Musings —09.19.2013 01:07 AM
—Twenty years ago today
Wanna feel old?
Read these grafs, from the column I’ve filed for Sunday. TWENTY YEARS AGO TODAY THE RED BOOK CAME OUT.
Holy crap, do I ever feel old.
“…So we put out the Red Book. It was 112 pages long, it was bursting at the seams with ideas, and it provided an effective rebuttal to the Conservatives’ nasty insinuations. “I’ve got the team, I’ve got the plan,” Chretien would say, over and over, at every whistle-stop along the way to a massive Parliamentary majority.
The debate about when to release the thing went on almost as long as the writing of it. All at once? In pieces? Before the election? In week one? In Ottawa, or elsewhere?
Chretien made the final decision, appropriately. The Red Book would be released on September 19, 1993, eleven days after the campaign began. We printed up thousands of copies, and they were all gone by lunchtime. Bureaucrats figured we were going to win, and they wanted to get a head start on their homework.”
And, then, there was the Blue Book that a flustered Kim Campbell had earmarked with protruding sticky notes so she could reference its contents since she had no idea what was in it; another example of a desperate campaign attempting to put image before substance by pretending to have substance. The Blue Book had been hastily prepared in a vain effort to counter the Red Book.
It was the beginning of making campaigns more about substance versus just style or image.
Subsequent campaigns for all parties have followed this same approach.
Next question should be is how many of the promises were fulfilled?
Enough to get majorities in 1997 and 2000, I guess.
Eleven days before the election Chretien and the Liberals release their vision of the future and everyone is complaining about Justin Trudeau not releasing his vision of the future 2 plus years before an election.

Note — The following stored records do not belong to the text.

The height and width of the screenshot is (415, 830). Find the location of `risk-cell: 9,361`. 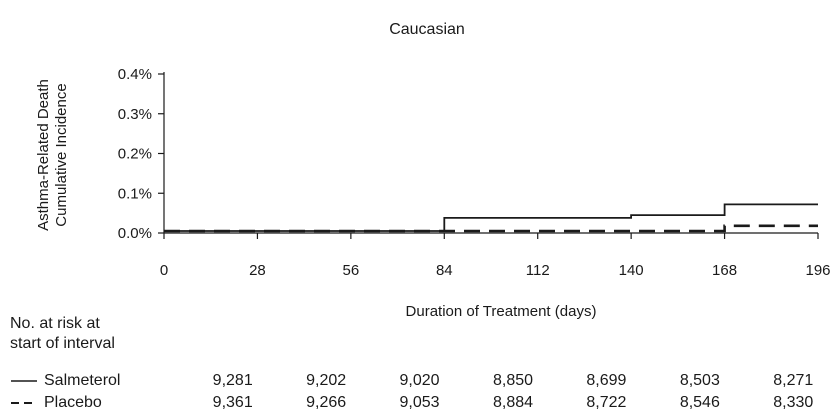

risk-cell: 9,361 is located at coordinates (232, 402).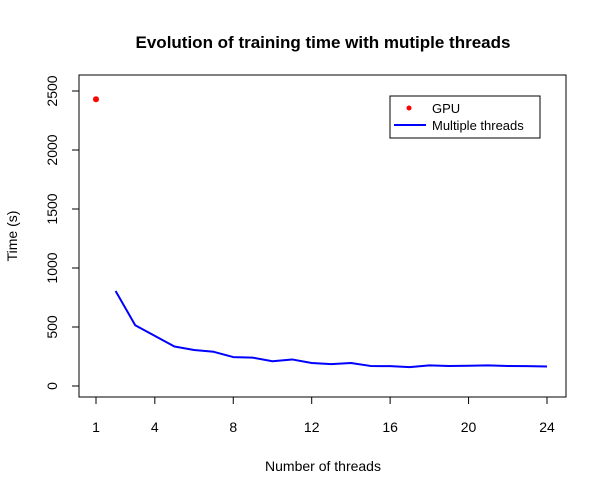 The image size is (606, 496). Describe the element at coordinates (52, 208) in the screenshot. I see `y-tick-label: 1500` at that location. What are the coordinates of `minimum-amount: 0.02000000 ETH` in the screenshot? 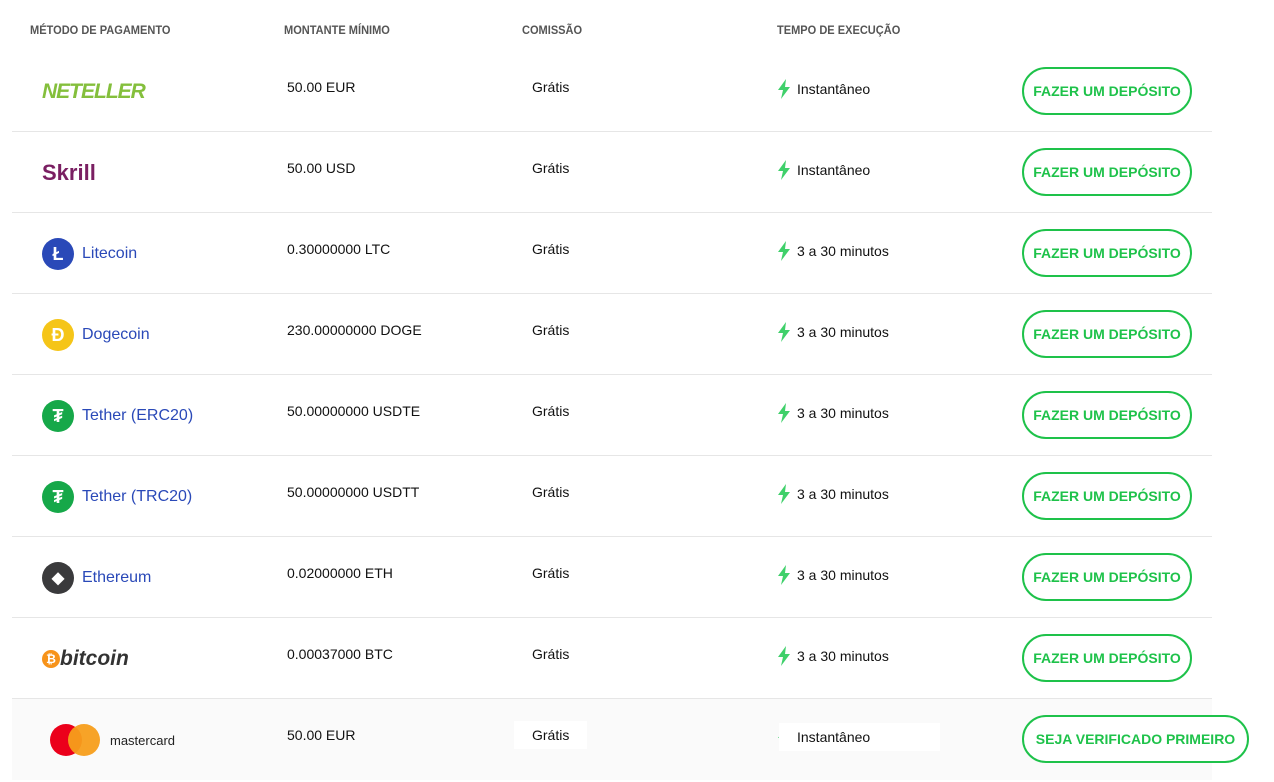 It's located at (340, 573).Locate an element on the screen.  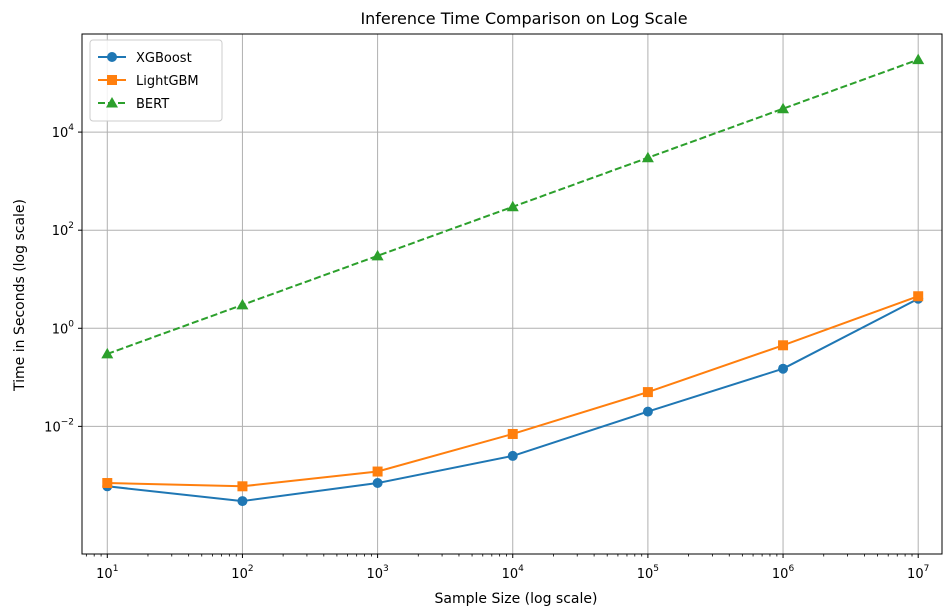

Sometimes I think the press just all jump on a band wagon of thought because it’s the easiest thing to do.
That’s the point of my column.
If I were advising Trudeau, however – and I’m not, he’s got Team Kennedy and Team Martin doing that – I’d advise him that he is in a slightly different situation. Given that the main criticism of him (from all sides) has been that he’s a beautiful dummy, he has less time to roll something out than, say, Dion or Ignatieff (who were academics, had written books, etc.).
But, in the main, I agree: you’ve got to roll out your policy book when it’s right for you, and when voters are paying attention – not when your opponents or the media say to.
I think he’s made some progress by announcing Freeland and Leslie as policy advisors. We can debate whether they’re appropriate picks, but at the very least, I’d anticipate Trudeau’s gotten some mileage from the coverage featuring him surrounded by Very Important Thinkers.
I’d remind folks, too, that Harper didn’t release his election strategy until the 2006 campaign got underway. Then, it was an announcement a day. Of course, Harper had his own brand, and a long history of policy debates, to bring to the table.
But it feels like Trudeau’s doing the right things to shore up criticism that he’s a lightweight on policy – and that’s by creating a team that will (presumably) offer some serious and innovative policy proposals, and not just rush out talking points everytime the media ratchets up the pressure.
Sorry, I should correct that: Harper didn’t release his policy platform until the election got underway.
So he doesn’t need a full policy set yet, just enough display of depth to prove he’s not an empty suit.
The 1993 campaign marked the first election I could, and did, vote in. I lived in southern Alberta, was in my first year of college, and it was during the real rise of the Reform Party. I voted for my local Liberal candidate after reading the Liberal red book, and seeing Chretien in action. Such a fascinating election – rise of not only Reform, but the Bloc – and the utter demise of the Mulroney/Campbell PCs.